• 基于Titanium爬取微信公众号历史文章列表


    TOC
    github:https://github.com/justcoding121/Titanium-Web-Proxy
    接口文档:https://justcoding121.github.io/Titanium-Web-Proxy/docs/api/Titanium.Web.Proxy.ProxyServer.html

    什么是Titanium

    基于C#的跨平台异步HTTP(S)代理服务器
    类似的还有:
    https://github.com/http-party/node-http-proxy

    原理简述

    对于HTTP


    顾名思义,其实代理就是一个「中间人」角色,对于连接到它的客户端来说,它是服务端;对于要连接的服务端来说,它是客户端。它就负责在两端之间来回传送 HTTP 报文。

    对于HTTPS

    由于HTTPS加入了CA证书的校验,服务端可不验证客户端的证书,中间人可以伪装成客户端与服务端成功完成 TLS 握手;但是中间人没有服务端证书私钥,无论如何也无法伪装成服务端跟客户端建立 TLS 连接,所以我们需要换个方式代理HTTPS请求。
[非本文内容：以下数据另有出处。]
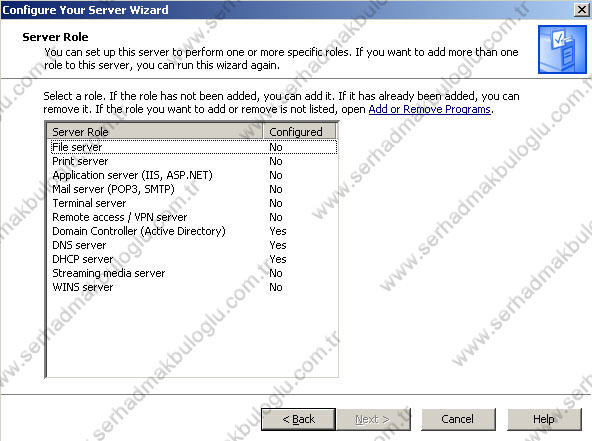Choose the Streaming media server role
Viewport: 592px width, 441px height.
point(194,273)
    HTTPS在传输层之上建立了安全层,所有的HTTP请求都在安全层上传输。既然无法通过像代理一般HTTP请求的方式在应用层代理HTTPS请求,那么我们就退而求其次为在传输层为客户端和服务器建立起TCP连接。一旦 TCP 连接建好,代理无脑转发后续流量即可。所以这种代理,理论上适用于任意基于 TCP 的应用层协议,HTTPS 网站使用的 TLS 协议当然也可以。这也是这种代理为什么被称为隧道的原因。
    但是这样子无脑转发我们就无法获取到他们交互的数据了,怎么办?
    此时就需要代理变身为伪HTTPS服务器,然后让客户端信任我们自定义的根证书,从而在客户端和代理、代理和服务端之间都能成功建立 TLS 连接。对于代理来说,两端的TLS流量都是可以解密的。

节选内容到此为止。